A man has died after a swarm of bees attacked and killed him while mowing the lawn at his Texas home on Monday.
Thomas Hicks, 70, was doing yard-work when the ‘aggressive’ bees swarmed him, severely stinging the man.
The bee sting sent his body into cardiac arrest, ultimately killing Thomas, while his wife Zoni was stung multiple times.
She had to be removed from the house wearing firefighting gear to protect her body before being hospitalized.
‘...he was just covered in killer bees,’
Authorities now believe the sound of Thomas mowing the lawn that afternoon triggered the hive which was discovered to be housing several queen bees and up to 60,000 honeybees.
Zoni who had gone grocery shopping prior to the bee attack had Hicks promise her he wouldn’t go out the back of the house.
‘I said honey please don’t go back in the back area, because those bees are back there, and he said “I won’t, I promise,”‘ Zoni told BigCountryHomepage.
When she returned home, she found her husband jumping around and screaming, covered in bees.

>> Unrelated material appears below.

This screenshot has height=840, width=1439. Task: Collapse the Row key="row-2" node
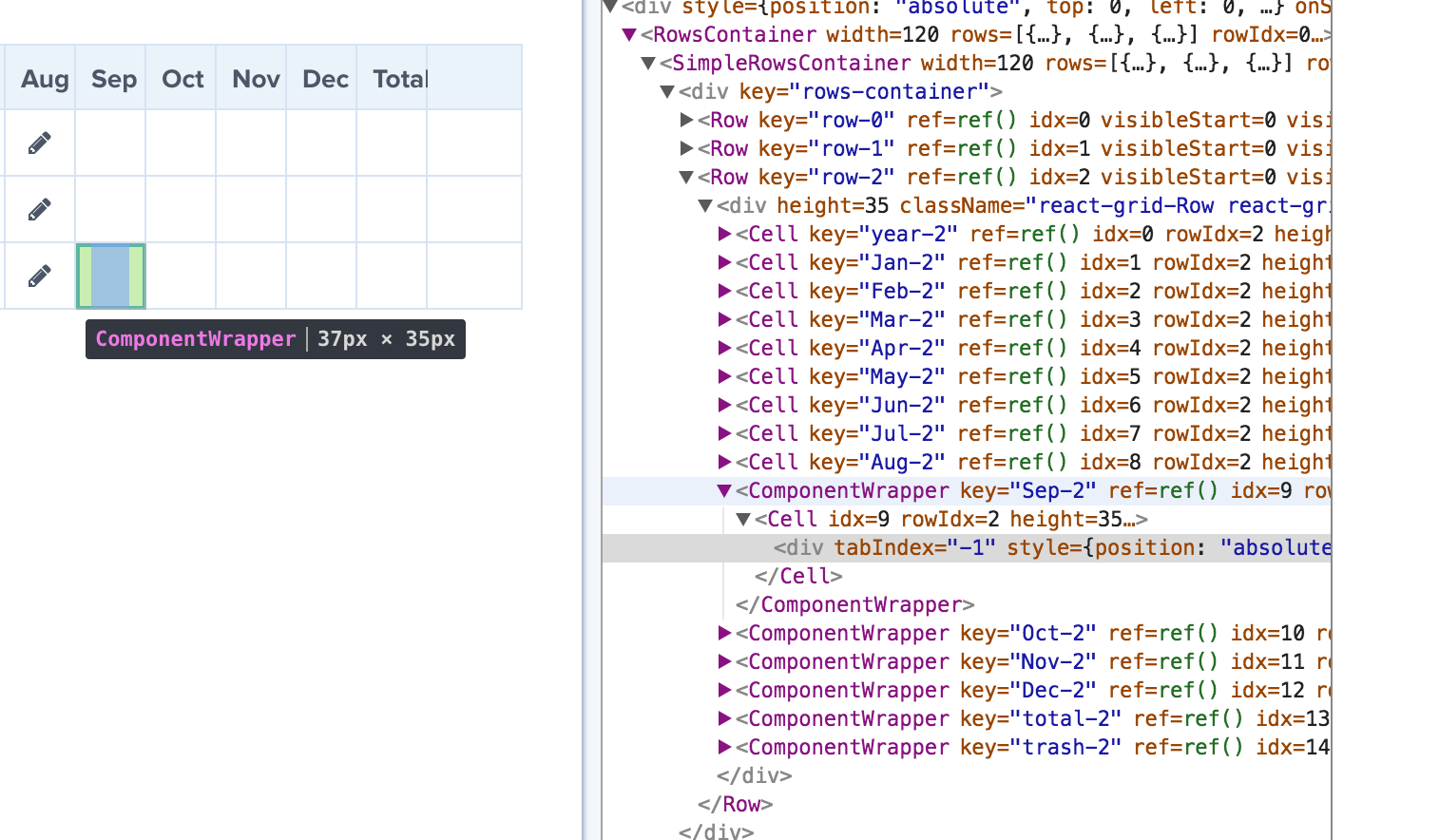(x=686, y=177)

‘I mean you couldn’t even see his back and his whole head he was just covered in killer bees,’ Zoni said.
She called 911 and performed CPR on her husband before emergency personnel arrived.
Upon firefighters arriving along with sheriff’s deputies and other medical personnel, they were ‘met with very aggressive bee activity,’ according to a Facebook post from the Breckenridge Fire Department.
4 or 5 queen cells
Medics and firefighters were forced to fight through a swarm of bees when entering the home to reach Hicks. Despite responding personnel’s best efforts to save Hicks, the 70 year old man succumbed to cardiac arrest.

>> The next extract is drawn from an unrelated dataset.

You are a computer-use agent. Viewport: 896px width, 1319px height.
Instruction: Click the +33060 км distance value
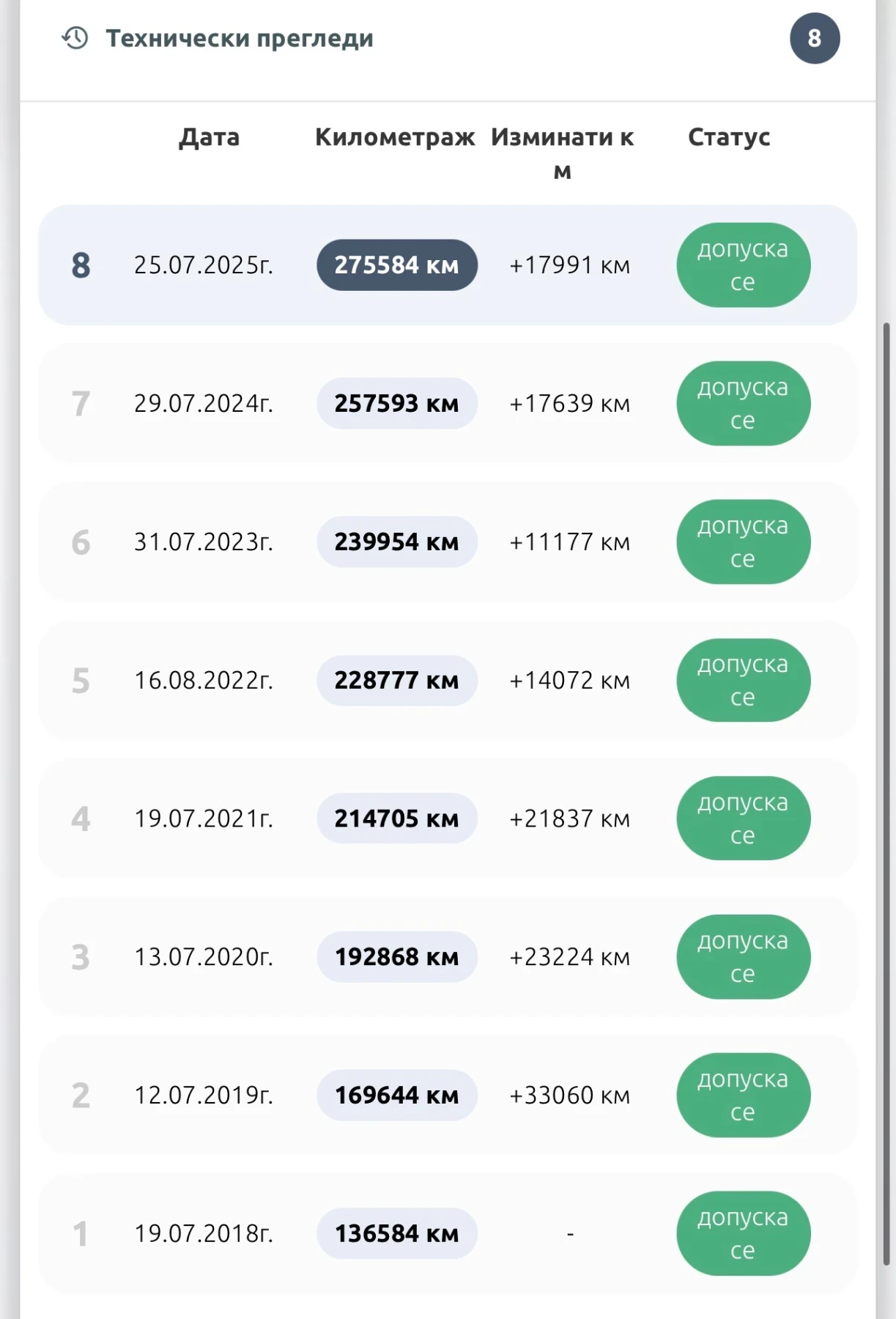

‘He was the love of my life,’ Zoni explained. ‘We had known each other since I was ten years old.’
Following the attack, deputies and firefighters went door-to-door asking neighbors not to use noisy equipment outside until the bees were removed.
Explained Joey Venekamp, a local beekeeper, ‘Once one of them stings it’s going to let off a pheromone and that’s like a red flag to the other ones…best thing to do is take cover.’
Venekamp discovered a beehive in a tree that contained approximately 60,000 honeybees, which had been there for three years, according to KTXS.
‘This particular hive yesterday had about it had about 4 or 5 queen cells in there,’ Venekamp added to BigCountryHomepage.
Venekamp was able to locate the hive the help of a firefighter and remove them from the scene, using hand tools and foam.
Honeybee stings can be life-threatening to those allergic to their venom.